Sophie Rivest, spécialiste du secteur

Un peu d'histoire

Dès la fondation de la paroisse en 1795, on construisit un presbytère-chapelle avec salle des habitants en bas et chapelle de 34 bancs payants à l’étage, sur l’emplacement de l’actuel presbytère. Avec l’accroissement de la population, on devait construire en 1837 l’église actuelle qui fut entièrement décorée en 1898 par le célèbre peintre Ozias Leduc, fils de la paroisse. Ses toiles et décorations furent reconnues "biens culturels"¸ par le gouvernement provincial en 1976

Un peu de géographie

Loin du centre-ville de Montréal, longeant la rivière Richelieu et toujours atteignable par train de banlieue (ligne Mont St-Hilaire) ou par les plusieurs routes, la municipalité du Mont St-Hilaire est unique en son genre. Se trouvant directement au sud-est de Montréal et donnant un accès direct à la nature, vous y trouverez plaisir un hiver comme en été.

Un peu de démographie

Les Hilairemontaises et les Hilairemontais vivent dans le calme paisible d'une municipalité située à flanc de montagne, et bordée par la rivière Richelieu. Au dernier compte, 18 877 habitants y résident en toute sécurité. Plus de 93% sont francophones en un peu moins de 4% sont anglophones, ce secteur est un trésor du patrimoine québécois.

Bon à savoir

La municipalité de la paroisse de Saint-Hilaire fut créée en 1855. En 1912, une partie du territoire fut érigée en municipalité de village. En 1963, le village devient Ville de Saint-Hilaire-sur-Richelieu.
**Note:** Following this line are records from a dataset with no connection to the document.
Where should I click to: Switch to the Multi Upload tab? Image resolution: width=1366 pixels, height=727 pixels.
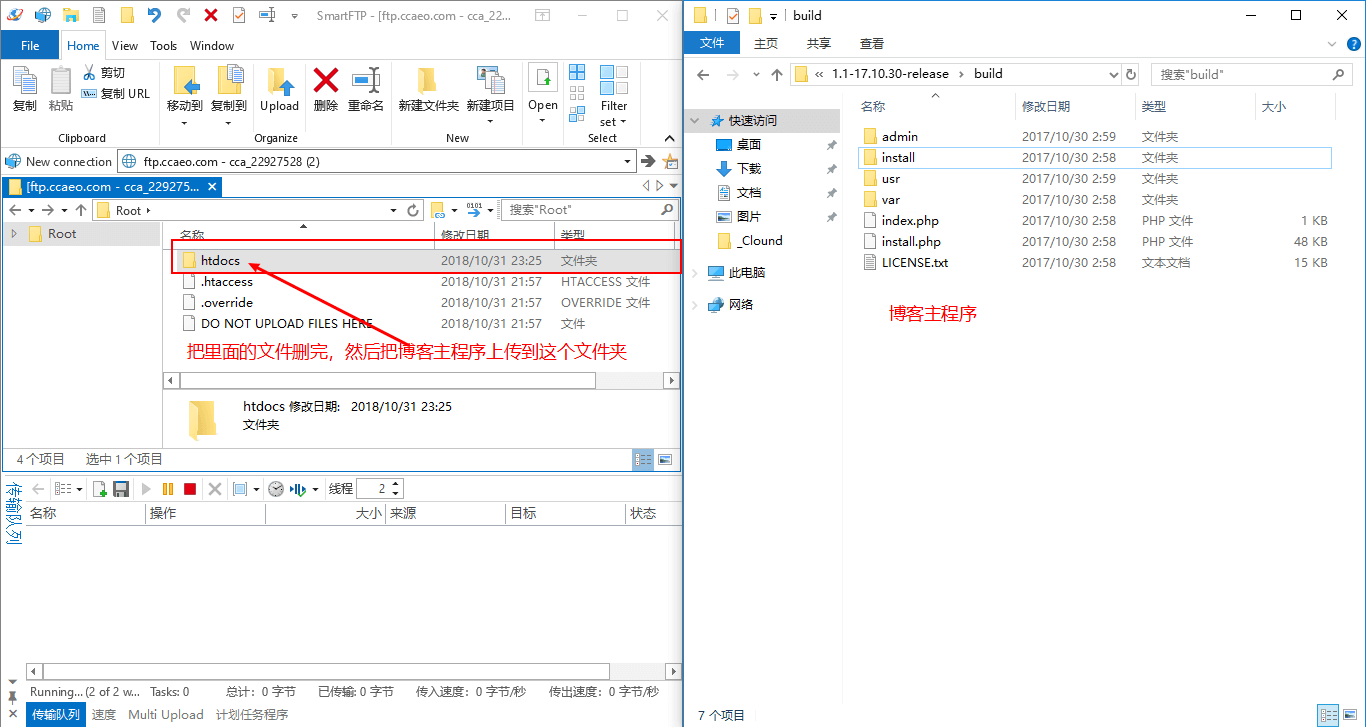[x=165, y=715]

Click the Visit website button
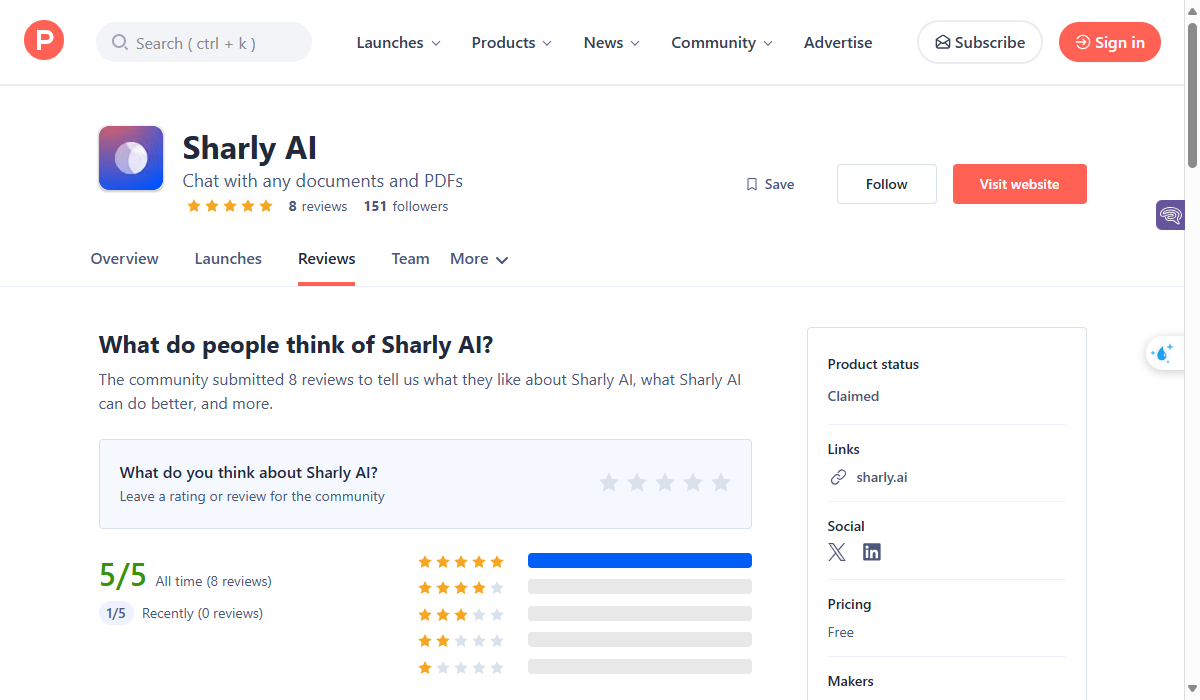tap(1019, 184)
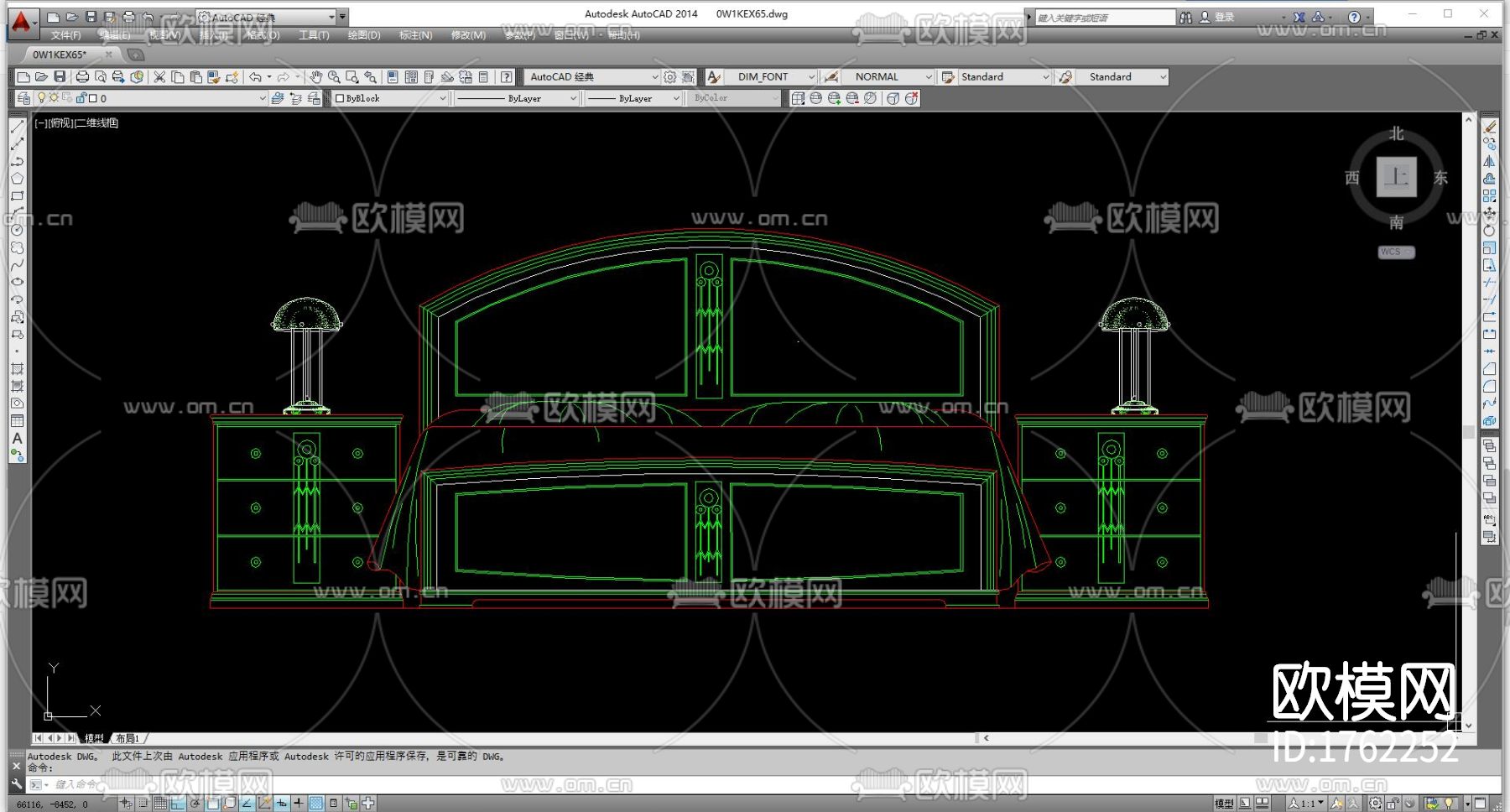Switch to the 布局1 layout tab
Image resolution: width=1510 pixels, height=812 pixels.
(128, 738)
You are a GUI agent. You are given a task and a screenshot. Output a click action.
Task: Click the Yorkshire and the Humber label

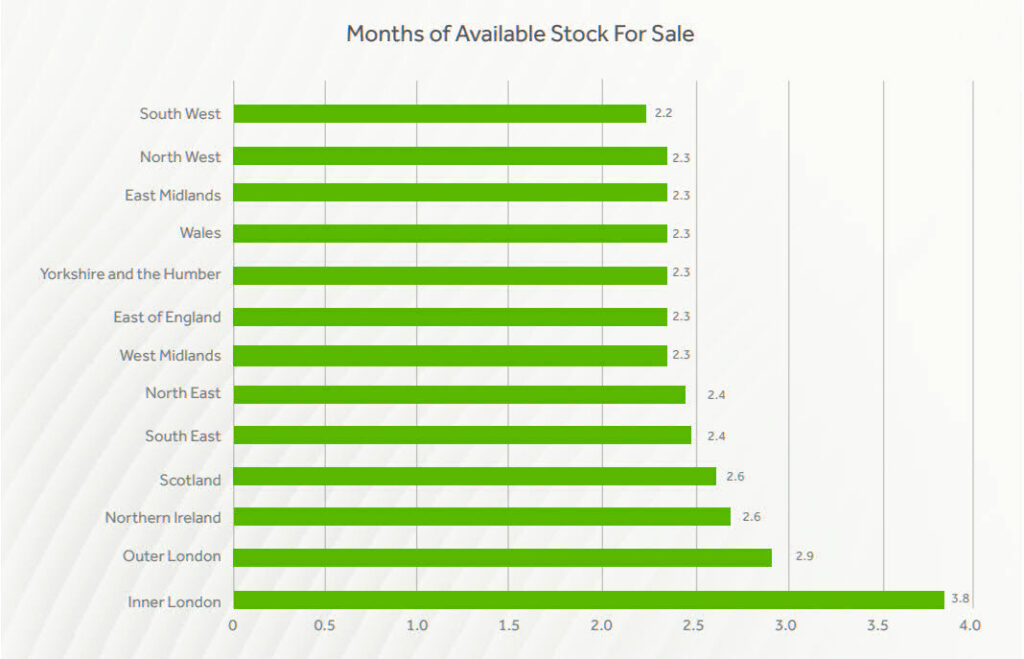(x=130, y=274)
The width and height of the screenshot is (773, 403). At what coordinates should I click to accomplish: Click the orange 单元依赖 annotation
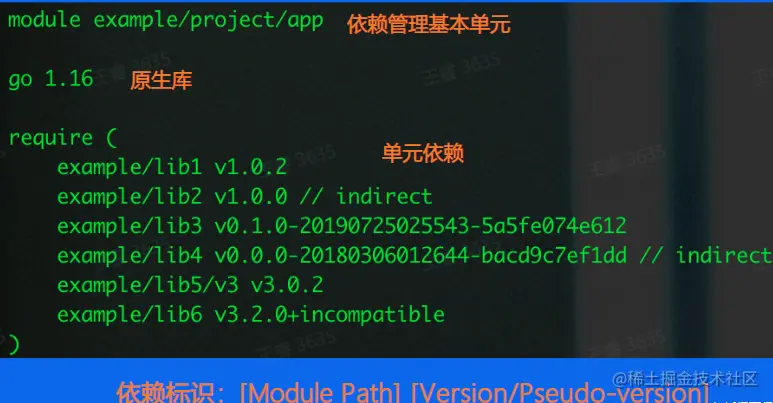click(423, 153)
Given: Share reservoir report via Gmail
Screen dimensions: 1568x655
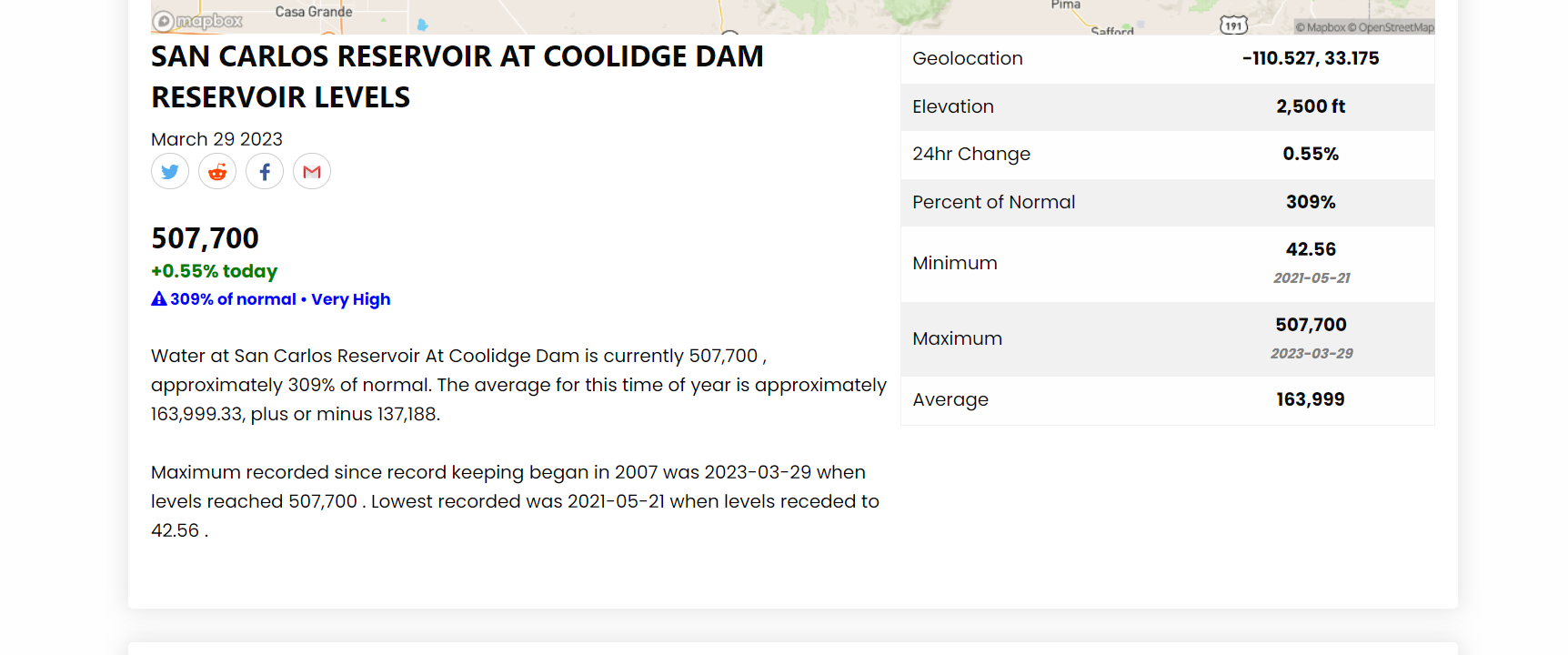Looking at the screenshot, I should (x=312, y=171).
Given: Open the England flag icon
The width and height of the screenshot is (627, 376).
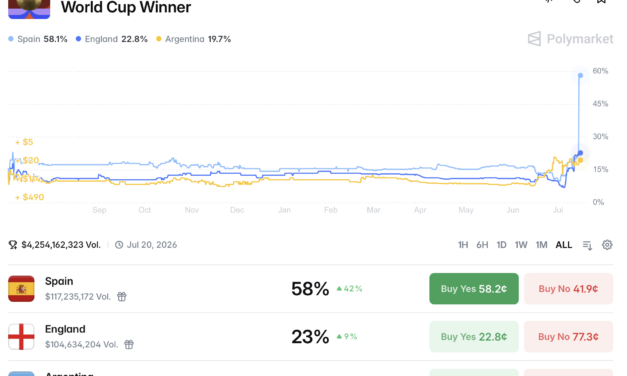Looking at the screenshot, I should (21, 336).
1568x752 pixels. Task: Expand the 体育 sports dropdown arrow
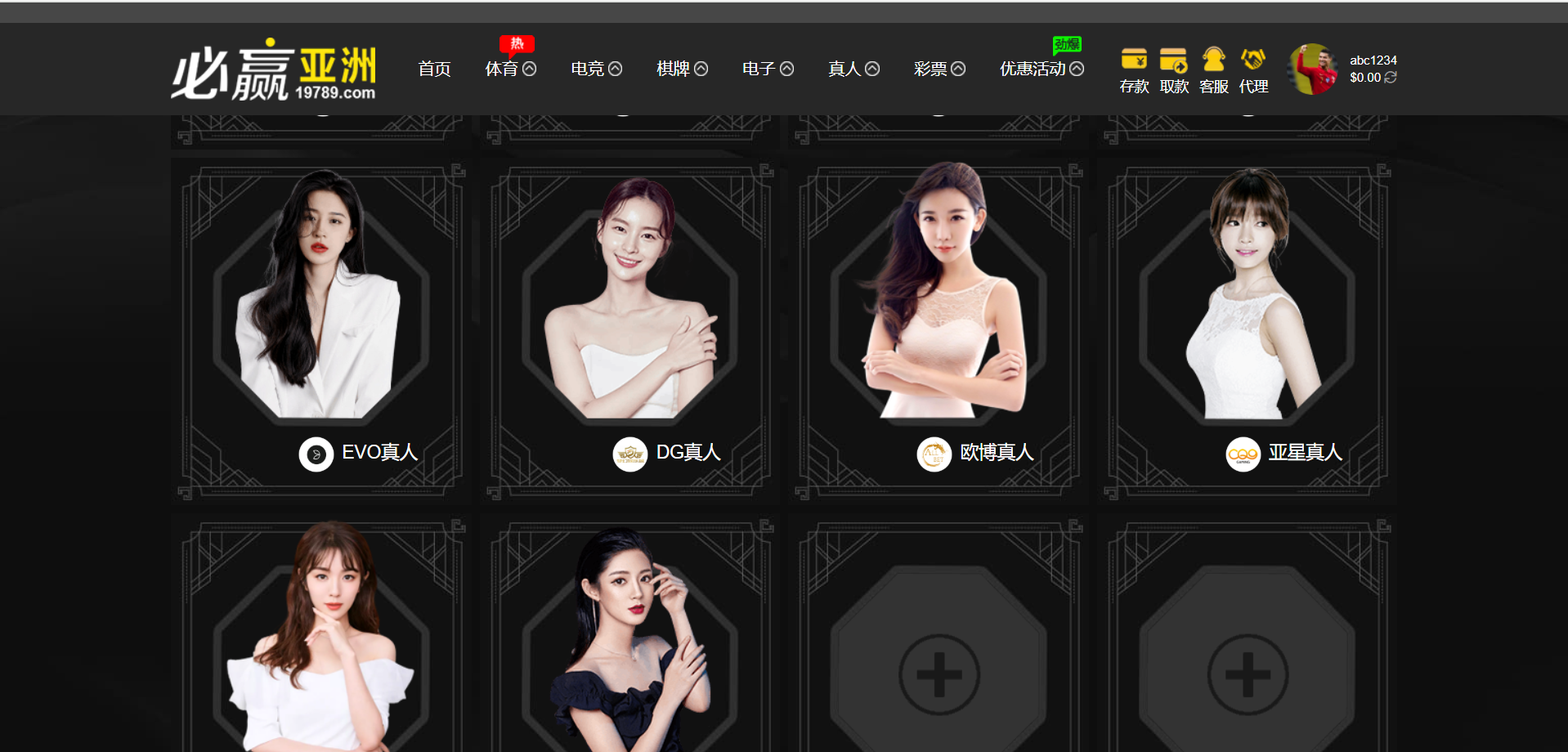click(x=530, y=69)
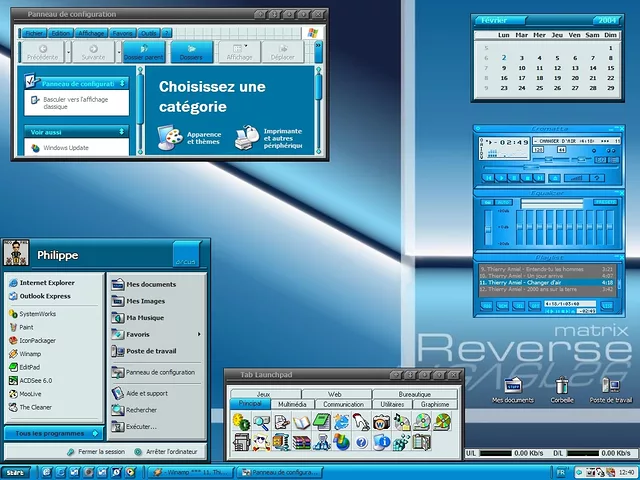The width and height of the screenshot is (640, 480).
Task: Click Basculer vers l'affichage classique link
Action: pyautogui.click(x=75, y=101)
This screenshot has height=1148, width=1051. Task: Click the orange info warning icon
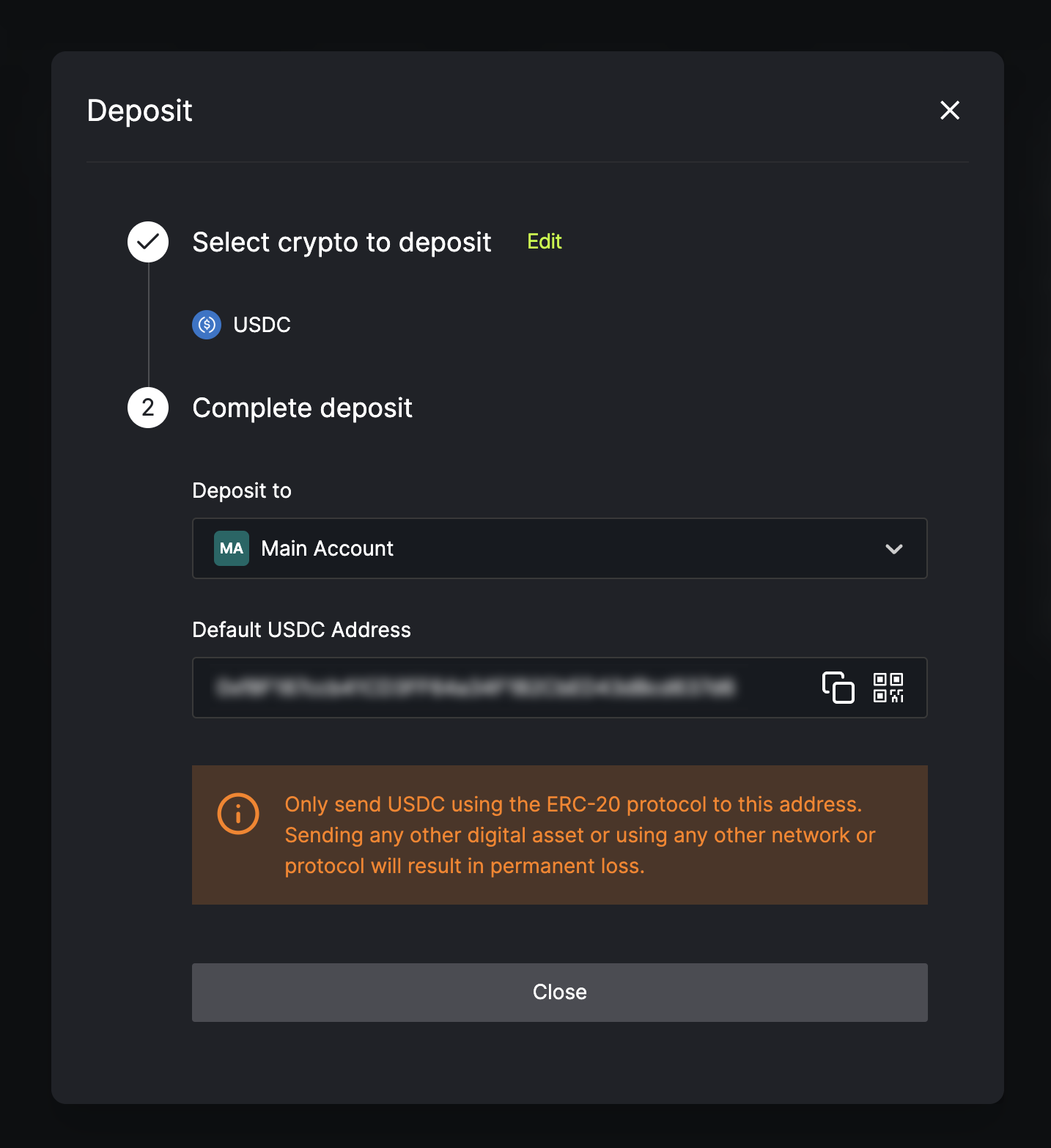(x=238, y=814)
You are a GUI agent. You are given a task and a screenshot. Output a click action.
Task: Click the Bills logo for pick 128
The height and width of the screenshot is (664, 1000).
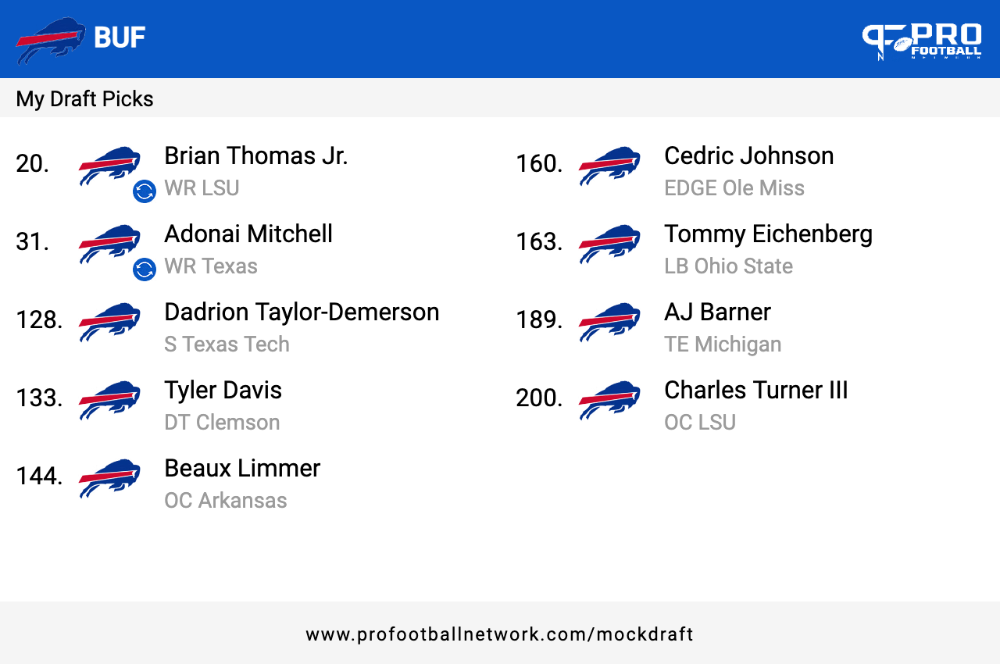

En 1966, la petite corporation municipale de Mont-Saint-Hilaire (le secteur de la montagne et de la plaine agricole) créée en 1950, se joint à Saint-Hilaire-sur-Richelieu sous le nom de Ville de Mont-Saint-Hilaire. En 1960 le mont Saint-Hilaire est désigné « Refuge des oiseaux migrateurs ». Le Centre de la nature naît en 1972, il est chargé de gérer la partie de la montagne ouverte au grand public et en 1978 l'Unesco reconnaît la montagne comme première Réserve de la Biosphère au Canada.